A similar effect takes place in the options world, where new traders and investors are often lured into the idea of "income trading", often marketed under the catchy theme of "consistent monthly income". There is no such thing, as this type of approach is often done with a strategy of selling far out of the money options that have a high win rate, but also high tail risk. In order to generate sufficient "income", a large number of contracts must be sold creating large notional risk. New traders can go for long periods of time without the tail risk showing up, creating overconfidence. Eventually a large sustained price move produces a rude awakening.
As we explain many times, options trading is not income. Unlike dividends, the fact that you get cash into your account does not mean the cash will necessarily stay there. You might need to buy those options back for more than you paid. It would not prudent to rely on that cash for your income.
Conclusion
Be careful about tilting your portfolio too heavily towards an approach that relies on income generation. Not only is this tax inefficient, but it reduces diversification and can create hidden tail risks.

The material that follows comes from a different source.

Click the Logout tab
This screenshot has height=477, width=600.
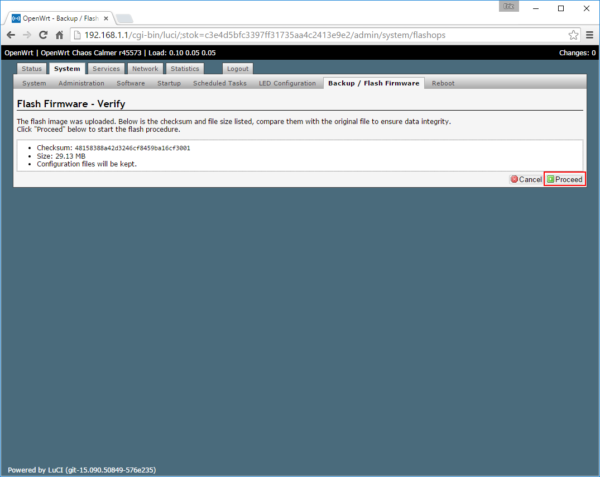[x=237, y=69]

For traders and investors who need regular withdrawals from their portfolio, a diversified total return approach is often going to produce better after-tax long term outcomes.

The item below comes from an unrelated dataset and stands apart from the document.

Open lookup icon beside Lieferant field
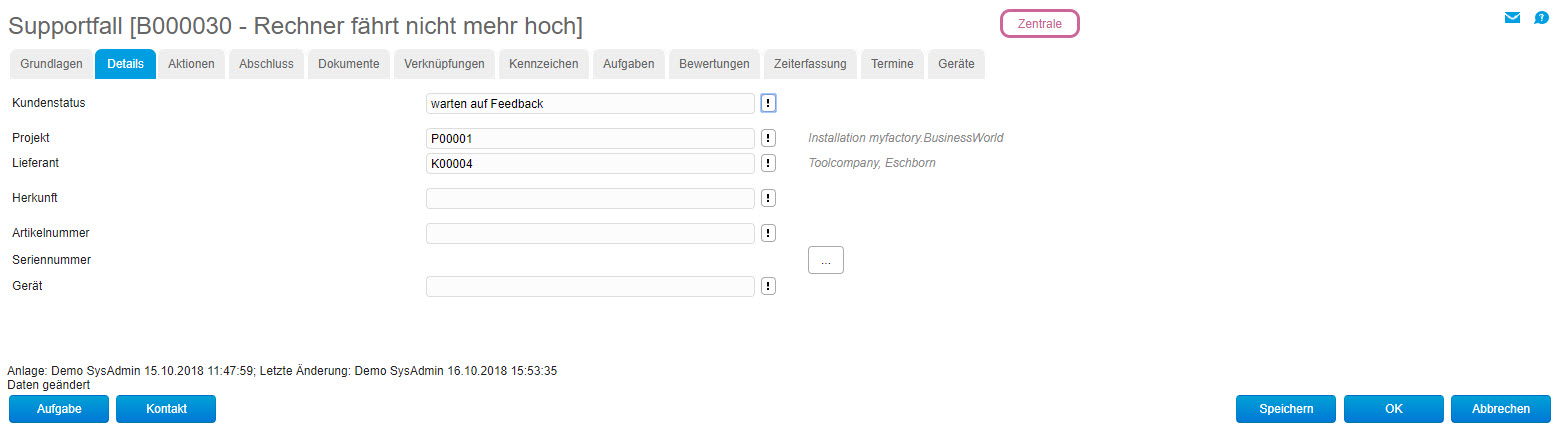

Jesse Blom is a licensed investment advisor and Vice President of Lorintine Capital, LP. He provides investment advice to clients all over the United States and around the world. Jesse has been in financial services since 2008, and is a CERTIFIED FINANCIAL PLANNER™. Working with a CFP® professional represents the highest standard of financial planning advice. Jesse has a Bachelor of Science in Finance from Oral Roberts University. Jesse maintains the LC Diversified Forum, as well as contributes to the Steady Condors newsletter.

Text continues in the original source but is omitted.